If a bank or NBFC has so far taken a casual approach to handling your personal information, that habit may soon become costly. The Reserve Bank of India has put out a set of draft rules aimed at strengthening the protection and proper management of customer data. These proposed norms will cover all banks, NBFCs and every other financial entity that falls under the Reserve Bank's regulation. Each of them will have to build a dependable system to spot data-related risks early, keep them under control, and secure the information they hold.
Data is now the most valuable asset
The Reserve Bank believes that with digital banking and online services expanding at a rapid pace, data has become one of the most important assets any financial institution owns. That is exactly why safeguarding this information, maintaining its quality and ensuring its correct use has turned into a pressing priority. Under the new proposal, every bank and NBFC will need to set up a dedicated data risk management system as part of its wider risk management framework, so that the room for slip-ups is kept to a minimum.
A data governance committee, with the board watching
According to the draft, every regulated entity will have to either form a new data governance committee or hand the responsibility to an existing senior committee. This committee will include officials drawn from data, IT, information security, business, risk management and compliance functions.

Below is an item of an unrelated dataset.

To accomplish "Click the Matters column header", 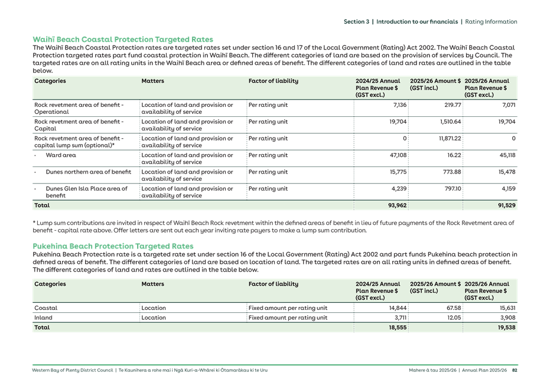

Beyond that, the institution's board will oversee the entire data governance framework and review it from time to time, ensuring accountability reaches right to the top.
Guarded at every stage, from creation to deletion
The Reserve Bank has also proposed that data be kept secure at every stage, from the moment it is created to the point it is deleted. Institutions will have to ensure that customer information is gathered only for legitimate and clearly defined purposes. On top of that, this information must be used strictly within legal and regulatory boundaries and nowhere beyond them.
Feedback invited until August 17
The Reserve Bank has asked banks, financial institutions and other interested parties to send in their views and suggestions on these draft rules by August 17. The final guidelines will be issued only after these inputs are examined. The regulator is confident that strong data governance can go a long way in curbing cyber attacks, data leaks, financial losses and the threats that hang over customer trust. The direct outcome, it expects, will be digital banking that is far more secure and reliable than before.